Leon pushes himself from the counter and walks to the doorway. "I'm fine with how it is now." The chameleon's so hard to read with his dry voice and disinterested stares. I don't know how the stress isn't eating him alive. I'm exhausted.

"You're impossible," I finally say, turning off the sink and looking at the masterpiece of myself I've created. The person looking back at me in the mirror looks like a confused teenager trying too hard to be fashionable. I turn back at Leon, and he's pulled a knife out of somewhere and is grazing the tip of his finger over the blade. "And you're messed up. Where'd you even get that from?"

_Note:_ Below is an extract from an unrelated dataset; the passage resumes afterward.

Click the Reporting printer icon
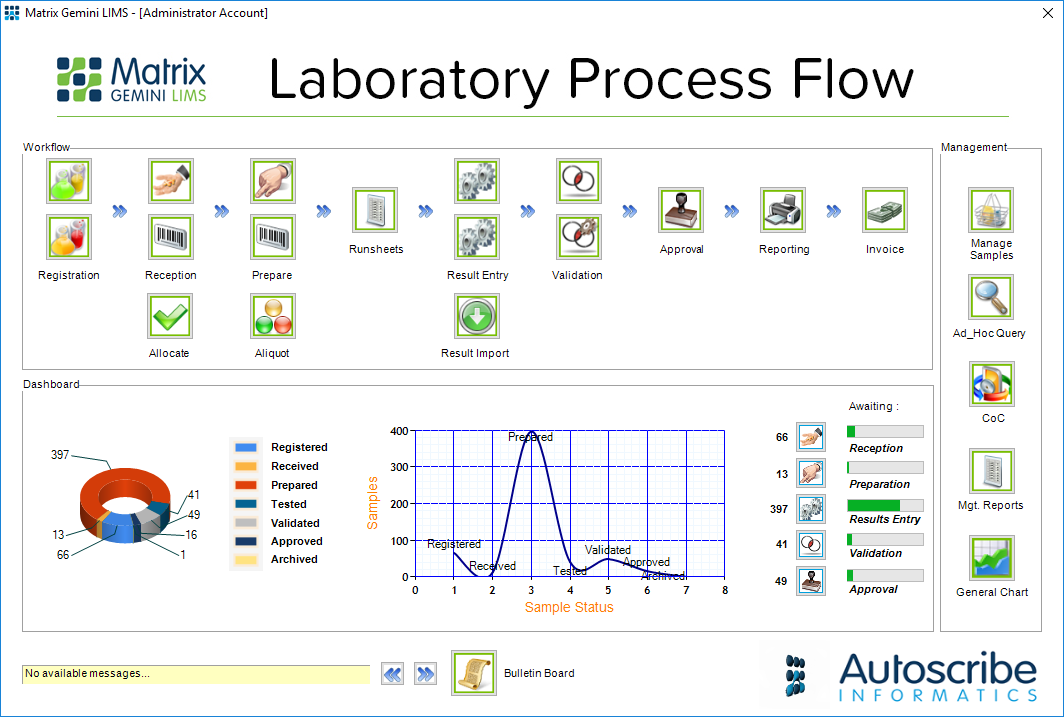Viewport: 1064px width, 717px height. [x=783, y=210]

"You know me," he mumbles. "I have my own problems to deal with."

Leon disappears into the hallway, and I sit and take some deep breaths before I prepare to go to my Wolfen. This would be hell to manage for a _full _team, but it's only two of us—really, it's just me. I wouldn't dare let Leon handle problems concerning people because his conflict management solutions default to, "Kill both of them." So I'm the de facto human resources rep of this space station, and it sucks.

As I walk through the halls to my Wolfen, I try some of the breathing relaxation techniques I remember reading about in a pamphlet in Eastern Corneria. Of course, in cliché'd fashion, a wire hooked through the wall—I have no clue in hell what it goes to—sparks and falls out of its socket, and by this point I'm fuming. Isn't this just grand? A twenty-three year long rollercoaster of a life, and this looks to be my final product until I die—a prime piece of real-estate in the middle of an asteroid belt. It has all the things you could ever ask for on your property: faulty equipment, birdbrained criminals, neighbors that want you dead, and I have to manage it all.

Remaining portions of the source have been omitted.